All the students agreed with both these statements, illustrating how the shareholder primacy myth can, and often does, deflect moral compasses. When business professionals act on a mistaken belief that their top moral obligation is to maximize profit and share price, they run the risk of failing to give due consideration to other moral obligations like protecting fundamental human rights, safety, honesty, fairness, lawfulness, and environmental stewardship. This can, and often does, result in business practices that are akin to “fishing with dynamite” to generate a short-term windfall at the expense of the ecosystem their business relies upon to grow and thrive over the long term.

As Raj Sisodia observes in his book Conscious Capitalism:

Shareholder value thinking causes corporate managers to focus myopically on short-term earnings reports at the expense of long-term performance; discourages investment and innovation; harms employees, customers, and communities; and causes companies to indulge in reckless, sociopathic, and socially irresponsible behaviors. It threatens the welfare of consumers, employees, communities, and investors alike.

Your company likely comprises business professionals that, like the students I spoke to at the Simon School, believe the shareholder primacy myth. The resulting deflection of your colleagues’ moral compasses can exacerbate the ever-present temptation for otherwise law-abiding business professionals to rationalize unethical or illegal practices to achieve business goals. The unending parade of business scandals that frequently make headlines is proof that this can and does happen at many of the world’s most prestigious firms. To reduce the risk that your company will join these ranks, you might consider taking the following steps to reset your colleagues’ moral compasses to true north:

  • Administer the Business Law 101 quiz detailed above to ensure they have a clear understanding of the law.
  • Teach them the business judgment rule to help them understand that they have the legal elbow room to run the business in a manner that benefits all stakeholders, not just shareholders’ short-term interests.
  • Seek to build a consensus among your colleagues that the firm will never maximize profit and share price at the expense of other more important moral values like fundamental human rights, safety, honesty, fairness, lawfulness, or the environment.
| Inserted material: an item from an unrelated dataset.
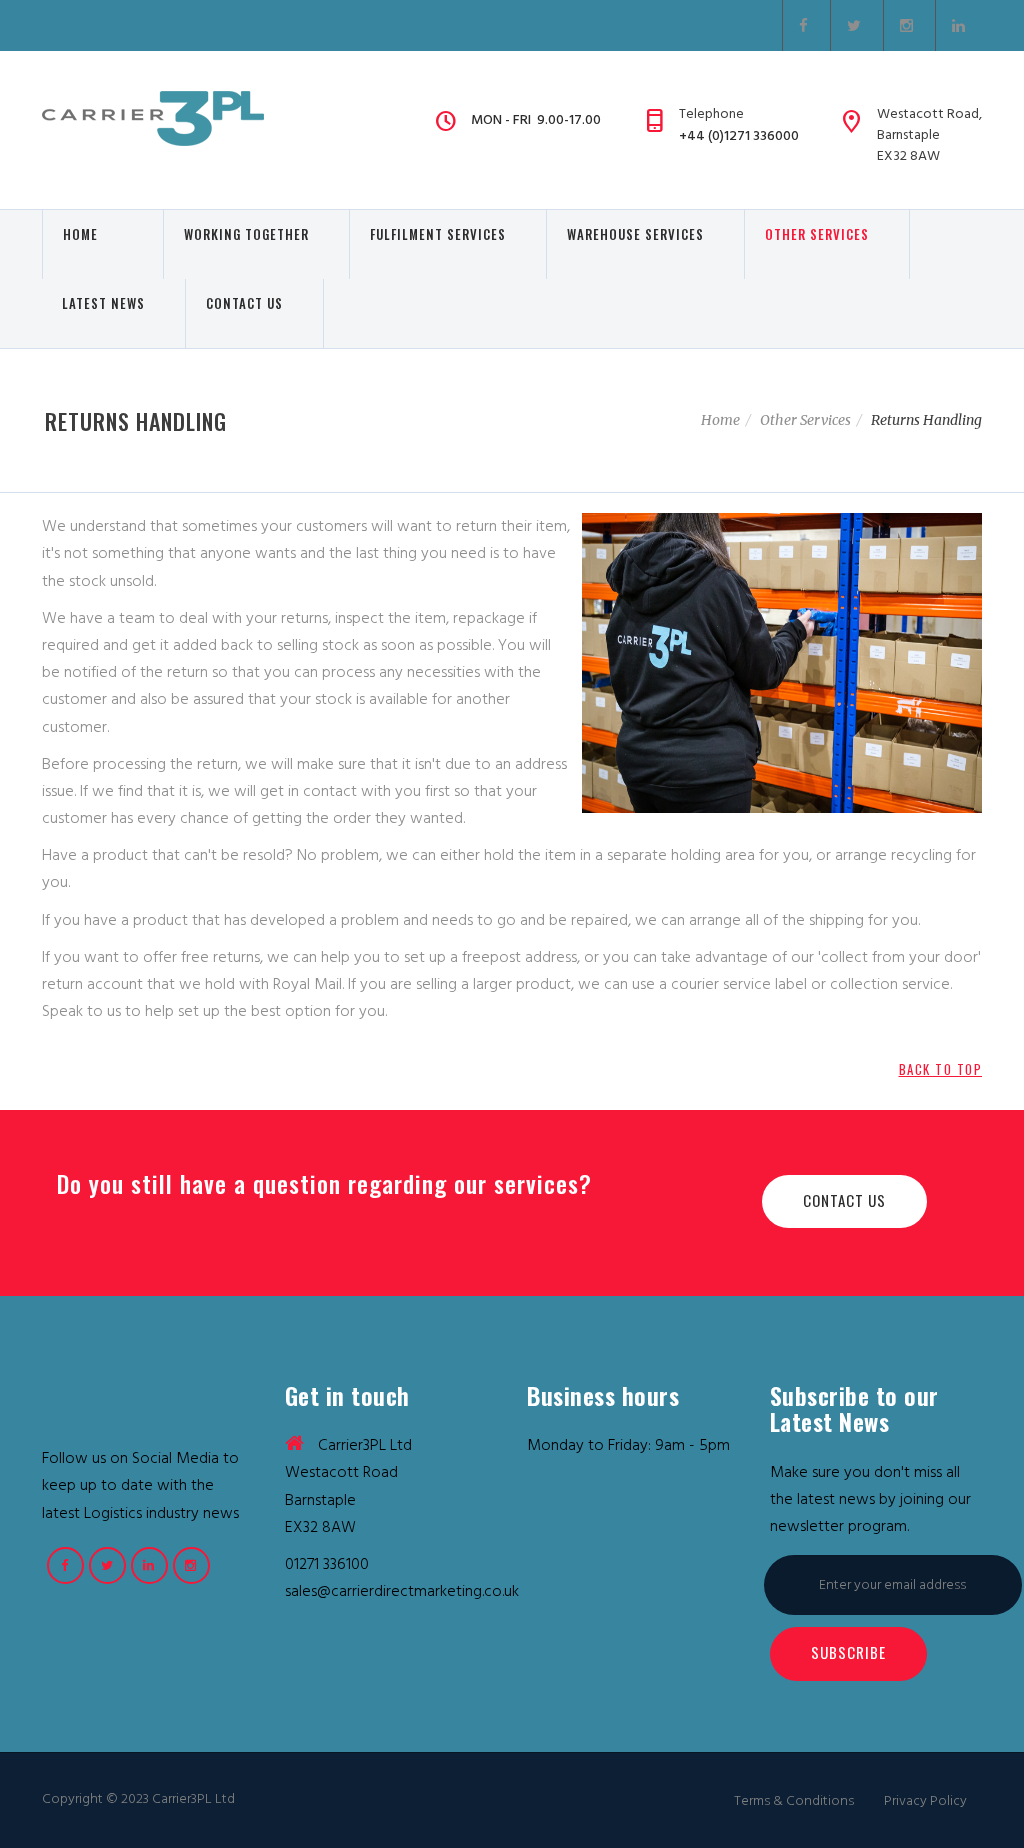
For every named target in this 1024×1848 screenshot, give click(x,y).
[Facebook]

Although this is a simple prescription, you can anticipate some significant headwinds if you attempt to administer this medicine. The shareholder primacy myth is deeply entrenched in the business community and is very difficult to counter, especially when variable compensation is tied to achieving specified, short-term financial goals. But, if you succeed in at least raising awareness about how the shareholder primacy myth deflects moral compasses, you might help your leaders set a better course in the future.